Hey Colin you can’t have it all ... you wanted a stunning looking poo, but she can’t be well behaviour all the time too .... that would just be unfair ... ha ha ha xxx


----------



## lady amanda (Nov 26, 2010)

Oh Colin, So glad you are going to get your baby now.....goodness I hope she didn't eat it....just a thought...do you use metal hooks to hang the bulb on the tree?? did you find a spare on the floor? if not then a hook would have shown in an x-ray....so just a little hope that it is just a lost ball somewhere


----------



## colpa110 (Jul 5, 2011)

No metals hooks - just thin threads...I've just come home and searched the whole house again...to be honest my house is not that big and I am obsessively tidy ( people always say my house is like a show home or where's all your stuff!!!) but that's the way I like it ...so if it was here I am sure I would have found it. I'm starting to think it must have been a rogue box and only 11 balls were supplied instead of 12!
Anyway Betty is home now...but a little groggy as they had to sedate her to be able to do the x rays ....
How's lady today?


----------



## mariag (Jun 19, 2011)

Oh Colin, Betty's really putting you through it lately. 
Glad she's OK & back home. X


----------



## JoJo (Mar 2, 2011)

Nothing wrong with being clean and tidy Colin ... pop around my house anytime you fancy helping me declutter .. I used to have a very clean house and ever so tidy, pre cockapoos .. now, I realise there are better things I can do than clean .. dog walk ... dog walk and enjoy my poos   .. 

Sending Betty a hug ... 

Ask for your money back .. as you were sold a dodgy tree ... which has caused you so much stress


----------



## Turi (Jun 28, 2011)

Oh Colin, so relieved to hear that little Betty is ok. She really is a little madam isn't she...?! 

Turi x


----------



## lady amanda (Nov 26, 2010)

colpa110 said:


> No metals hooks - just thin threads...I've just come home and searched the whole house again...to be honest my house is not that big and I am obsessively tidy ( people always say my house is like a show home or where's all your stuff!!!) but that's the way I like it ...so if it was here I am sure I would have found it. I'm starting to think it must have been a rogue box and only 11 balls were supplied instead of 12!
> Anyway Betty is home now...but a little groggy as they had to sedate her to be able to do the x rays ....
> How's lady today?


Oh shoot, I was hoping i could take your worry away...sorry. 
I am really hoping that it was missing!!
Lady is doing well today....she is loving this new food...and her poos not to get too graphic were smaller and not stinky....still slightly soft...but a little harder...so hoping she is on the mend...I think tomorrow we will get a better idea of how her tummy is coping....funny thing...she isn't as hungry on the new food!


----------



## Julie Clark (Sep 8, 2011)

Betty isn't jinxed Colin, shes just a lady that loves a good drama! :laugh: 
I hope you find the rogue bauble, and I really hope its nowhere near Betty. I think you deserve a drink tonight!


----------



## ali-s.j. (Jun 6, 2011)

I tell you, you couldnt make this up! I hope Simon is storing these tales away for Poppy tales, between Betty, Buddy and Nacho he's got aot of material!
Hope Beautiful Betty is none theworse for her latest (hopefully last!) adventure :hug: from Izzy


----------



## gemma27 (May 23, 2011)

Hi. Only just read about poor Betty! It was a real page turner and I'm so glad things seem to be okay. That Betty is certainly going through it and putting you through it bless her. 

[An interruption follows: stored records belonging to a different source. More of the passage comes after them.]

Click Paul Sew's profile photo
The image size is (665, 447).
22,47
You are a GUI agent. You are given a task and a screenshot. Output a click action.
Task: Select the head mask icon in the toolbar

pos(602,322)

You'll probably find it hanging on a bush in the garden! 

Like Betty Bauble!


----------



## colpa110 (Jul 5, 2011)

Thanks everyone...Betty is back to her old self this morning but decided to knock over the glass of water on my bedside table smashing the glass...it was a fight to who could get to the broken pieces first... fortunately I won...

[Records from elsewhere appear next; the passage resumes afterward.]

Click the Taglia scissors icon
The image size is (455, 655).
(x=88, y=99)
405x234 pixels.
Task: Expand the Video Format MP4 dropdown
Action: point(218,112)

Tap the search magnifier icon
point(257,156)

Don't be surprised to see a picture of Betty on preloved soon at this rate


----------



## Sezra (May 20, 2011)

Oooh Colin you wouldn't you adore her too much!  

She is a cheeky girl isn't she, certainly keeps you busy! 

Glad to hear she is fine this morning. x


----------



## JulesB (Mar 6, 2011)

colpa110 said:


> Thanks everyone...Betty is back to her old self this morning but decided to knock over the glass of water on my bedside table smashing the glass...it was a fight to who could get to the broken pieces first... fortunately I won...
> 
> Don't be surprised to see a picture of Betty on preloved soon at this rate


Every time my Betty misbehaves i threaten her with the Battersea Dogs Home at Old Windsor!!!!!

Glad she is doing ok today, even if she has already knocked a glass over!!


----------



## M&M's mummy (Jul 12, 2011)

Glad to hear the pocket rocket aka Betty Baubles is fine today 

I love the naughty ones!!!!


----------



## JoJo (Mar 2, 2011)

Ahh Colin .. great to hear she is back to herself ... dont put her on preloved ever .... pleased you beat her to the glass, that could have been another trip to the vet xxx


----------



## colpa110 (Jul 5, 2011)

So, just when I think things are getting back to normal... Betty tried to be sick twice in the night and twice again this morning and she was very lifeless.
She did manage to have something to eat ( with a bit of encouragement) and drink and seemed to pick up a bit after that. However the vet had said that if there was any vomiting she had to go straight back so off to the vet we went! Before going to the vet I took her for a short walk and she did her number two's and in it guess what I found.....PLASTIC..it doesn't look very round but it's a bit too much of a coincidence..
Anyway the vet said she has a slight fever and her stomach is turning over a bit too quickly so has given her antibiotics and some Zantac for the acid.
This is turning in to one VERY expensive bauble
The good news is that Betty is now running around like an iditot although her ears are still a little bit ''deputy dawg''!! 
For those of you who remember the multicoloured swop shop - I'm thinking of starting a dog swop along similar lines.... anyone want to swop for Betty


----------



## Tressa (Aug 31, 2010)

Ah Colin - we know you don't mean that - just think how boring your life would be without Betty doing all those 'delightful' things Seriously though, I know it can get a bit much having one thing after another like that, and really hope that things will settle down for a while. Once she has passed the rest of the bauble that is


----------



## Jedicrazy (Apr 26, 2011)

colpa110 said:


> So, just when I think things are getting back to normal... Betty tried to be sick twice in the night and twice again this morning and she was very lifeless.
> She did manage to have something to eat ( with a bit of encouragement) and drink and seemed to pick up a bit after that. However the vet had said that if there was any vomiting she had to go straight back so off to the vet we went! Before going to the vet I took her for a short walk and she did her number two's and in it guess what I found.....PLASTIC..it doesn't look very round but it's a bit too much of a coincidence..
> Anyway the vet said she has a slight fever and her stomach is turning over a bit too quickly so has given her antibiotics and some Zantac for the acid.
> This is turning in to one VERY expensive bauble
> ...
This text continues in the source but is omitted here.